Walsh, Edward (1756-1832) (DNB00)
WALSH, EDWARD (1756–1832), physician, born in 1756 in Waterford, was eldest son of John Walsh, a merchant, of Ballymountain House, co. Waterford. Robert Walsh (1772–1852) [q. v.] was his younger brother. After early education at Waterford, he studied medicine at Edinburgh and at Glasgow, where he graduated M.D. in 1791. Before leaving Waterford he founded a literary society there, an account of which by him appeared anonymously in the ‘British Magazine,’ 1830 (ii. 99–105). A poem by him gained a prize of a silver medal offered by this society, and on being appropriated some years after by one of the competitors for the Dublin College Historical Society medal was also successful (Brit. Mag. ii. 100). In 1792 Walsh published a poem, ‘The Progress of Despotism: a Poem on the French Revolution,’ which was dedicated to Charles James Fox. In the ‘Anthologia Hibernica’ he published about the same time a proposal for a universal alphabet. While a student in Edinburgh he published several sketches of some merit, one of which (a view of the side of Calton Hill on which a facial resemblance to Nelson could at that time be traced) appeared in ‘Ackerman's Repository.’
Walsh began his professional career as medical officer on a West Indian packet. He was afterwards physician to the forces in Ireland, being present at the battles in Wexford in 1798, and at the surrender of Humbert at Ballinamuck. He also served in Holland in 1799, and at the attack on Copenhagen (2 April 1801), where his hand was shattered. He was afterwards sent with the 49th regiment to Canada, where he spent some years studying Indian life. He collected a vast amount of information for a statistical history of Canada, but never published the work.

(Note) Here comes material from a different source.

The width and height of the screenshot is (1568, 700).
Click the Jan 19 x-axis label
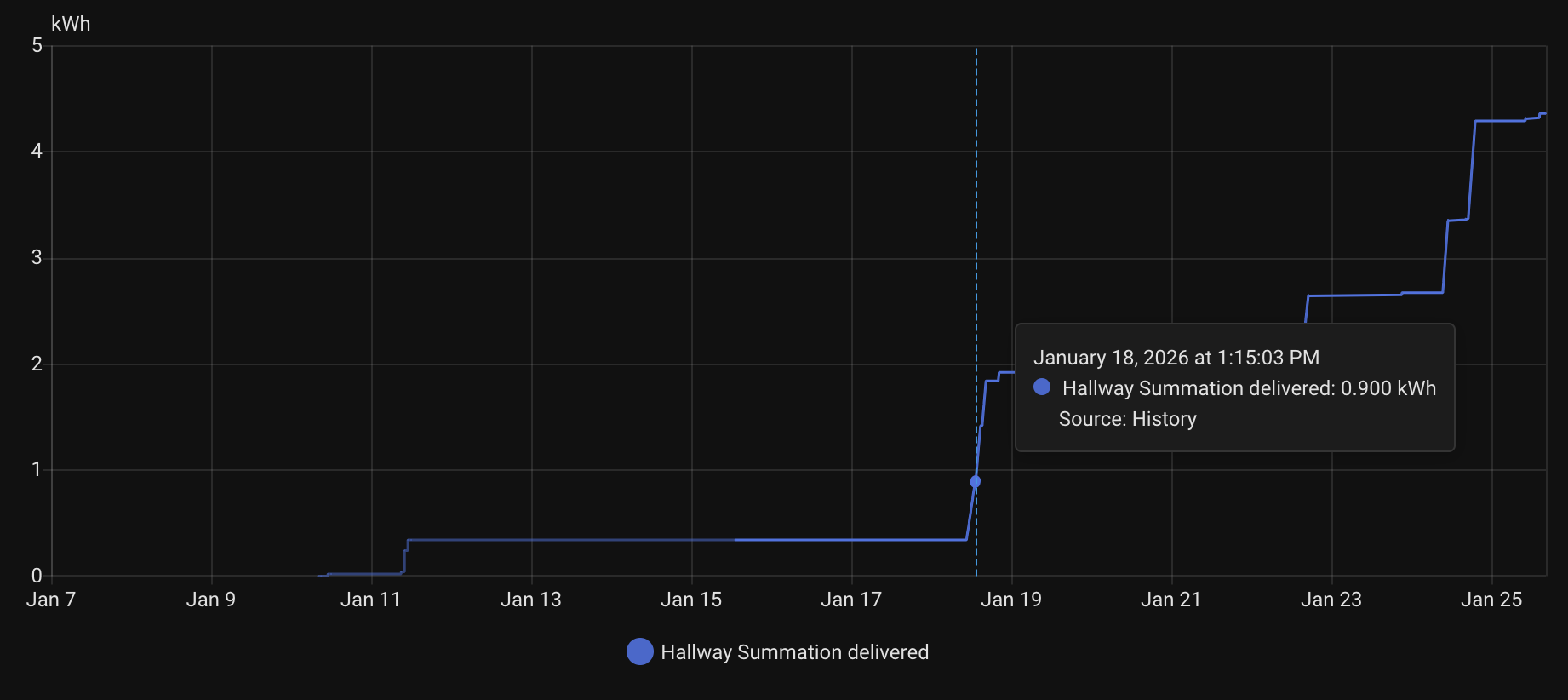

He was present during most of the battles in the Peninsular war, and at Waterloo, and also served in the Walcheren expedition. He held for some time the post of president of the medical board at Ostend. He died on 7 Feb. 1832 at Summerhill, Dublin.
He published a ‘Narrative of the Expedition to Holland’ (London, 1800, 4to), and a collection of poems entitled ‘Bagatelles’ (1793); and wrote for the ‘Edinburgh Medical Journal,’ the ‘Amulet,’ &c. A portrait of him was painted by John Comerford [q. v.], and an engraving of it appeared in the ‘Dublin University Magazine’ (1834, vol. iii.).[Dublin Univ. Mag. 1834; Allibone's Dict. of Engl. Lit.; Notes and Queries, 3rd ser. xii. 415; United Service Journal, June 1832; O'Donoghue's Poets of Ireland; Addison's Roll of Glasgow Graduates, 1898.]